Islam en Inde : il est temps d’intégrer les madrasas dans le pays

Outre l’éducation moderne, le gouvernement indien assure qu’il doit orienter l’état d’esprit des élèves afin de l’adapter aux réalités sociales et les sensibiliser aux nouveaux paradigmes socioculturels. Les madrasas ou école qui enseignent le coran et les règles de l’islam en Inde, devraient-elles être fermées et les convertir en des écoles ordinaires comme ont proposé certains États ? Ou bien si les érudits et éducateurs musulmans préparent une feuille de route pour initier l’éducation moderne dans les séminaires islamiques à travers le pays ?

La fermeture des madrasas en Inde

Le gouvernement de l’Assam a décidé de fermer les 740 madrasas qui se trouvent dans différents états et de les convertir en des établissements d’enseignement général. L’éducation de la madrasa a été introduite dans le programme d’enseignement de l’Assam en 1934 et le Conseil d’État de la madrasa a également été créé à l’époque. Si nous examinons l’histoire de l’éducation musulmane, nous constatons que les madrasas font partie du système d’apprentissage islamique depuis très longtemps. Elles faisaient généralement partie des mosquées. Ces mosquées sont devenues des points focaux sociaux pour des communautés en croissance ; après les horaires de prière en Inde, elles se transforment en des écoles d’apprentissage du Coran, d’instruction de base sur les rituels musulmans et d’instruction linguistique en ourdou, avec des aménagements pour l’éducation et les besoins sociaux. Dans une grande partie de l’histoire islamique, les madrasas ont été la principale source d’apprentissage religieux et scientifique, tout comme les écoles religieuses et les universités en Europe. Ce n’est que récemment que l’éducation dans ces séminaires s’est ossifiée et qu’il y a eu des appels à des réformes.
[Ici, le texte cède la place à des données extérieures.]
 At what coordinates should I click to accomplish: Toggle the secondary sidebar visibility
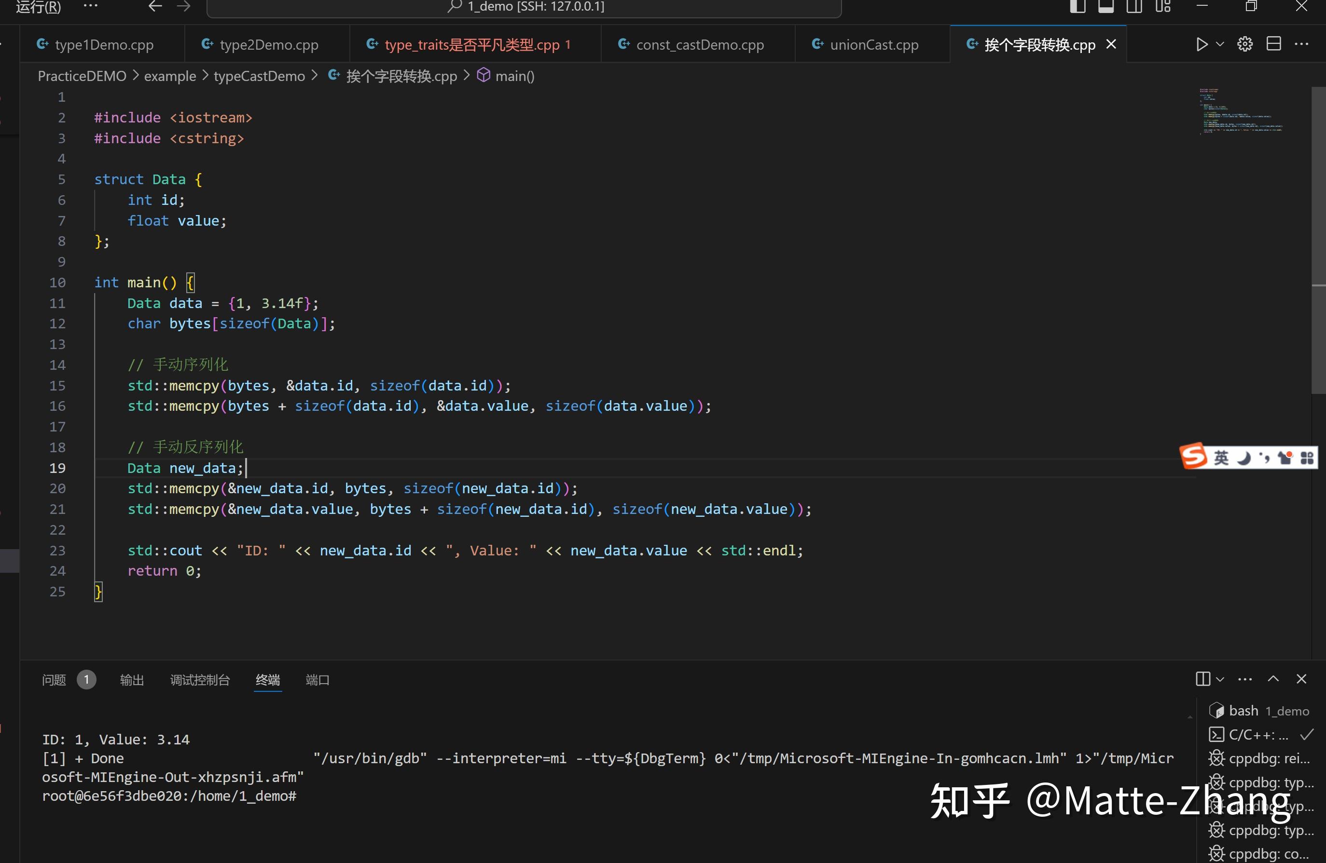(1135, 7)
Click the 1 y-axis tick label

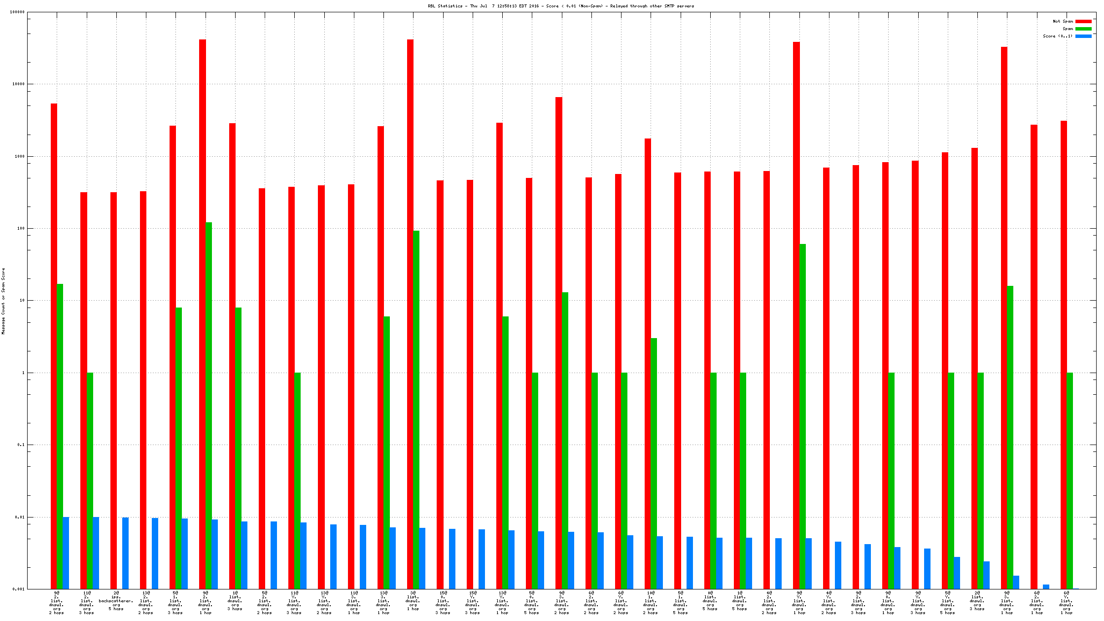point(22,373)
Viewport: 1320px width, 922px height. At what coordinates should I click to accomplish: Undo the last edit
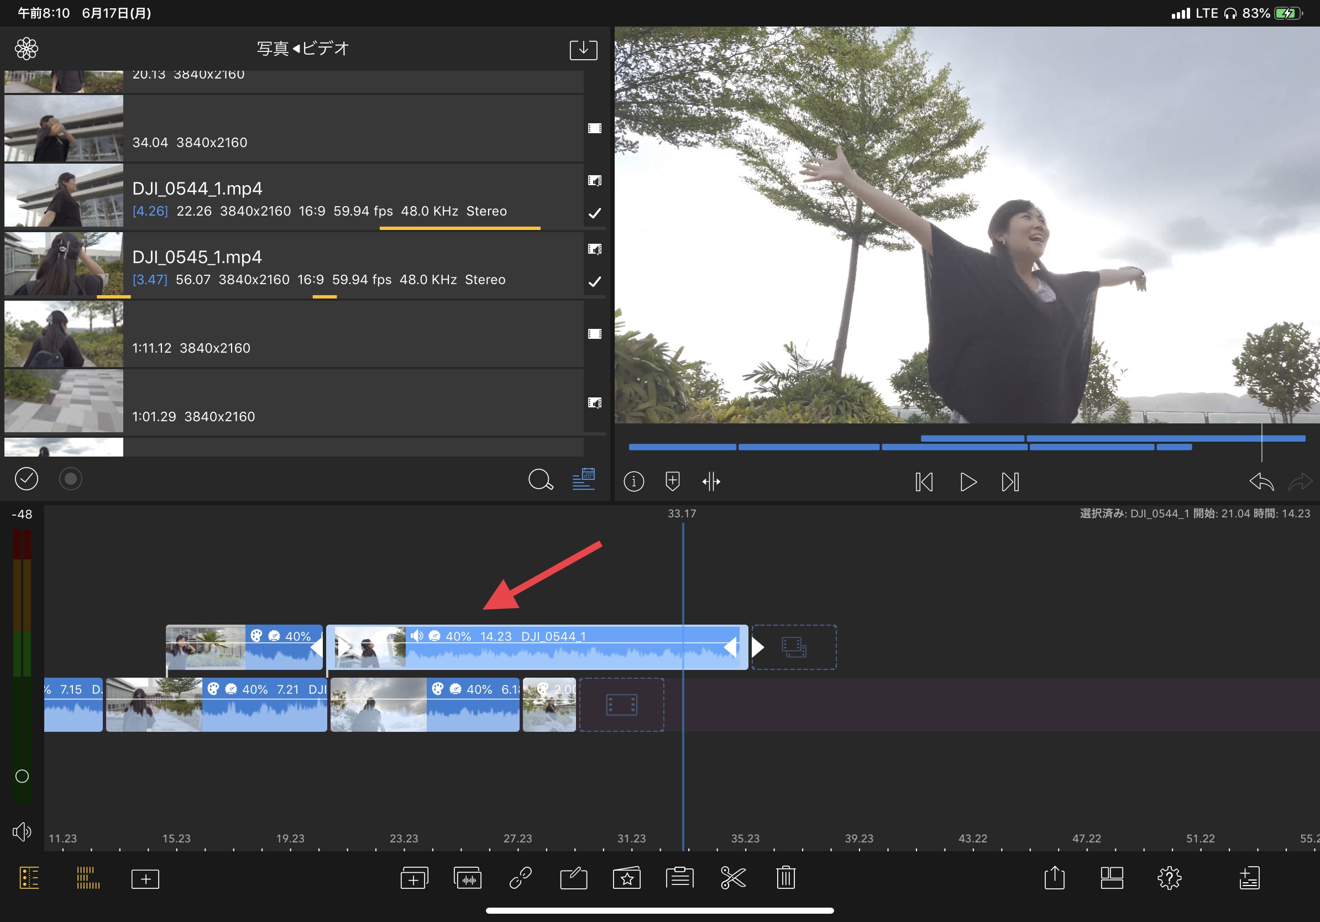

Le savoir et la connaissance dans le Coran

Les réformistes de l’éducation de la madrasa insistent sur le fait que la connaissance en Islam est un tout, et que la division entre la connaissance religieuse et mondaine, n’a aucune sanction dans le Coran. Le Coran est cité comme exhortant à plusieurs reprises les croyants à méditer sur les mystères de la création comme signes de la puissance et de la miséricorde de Dieu. Dans environ 600 versets, Allah demande directement aux croyants de réfléchir, de méditer et d’analyser la magnificence de sa création dans la nature, les plantes, les étoiles et le système solaire, et loin de conduire au doute et à l’incrédulité, à l’investigation scientifique afin de pouvoir approfondir sa foi en islam.
Mais les madrasas ne sont pas à l’abri du changement. Beaucoup d’entre eux tentent de forger une identité musulmane compatible avec la culture moderne et résistante aux flatteries de la radicalisation. De même, peu de oulémas pourraient prétendre être entièrement satisfaits des madrasas telles qu’elles existent aujourd’hui. En effet, les oulémas de premier plan sont eux-mêmes conscients de la nécessité de changer le système.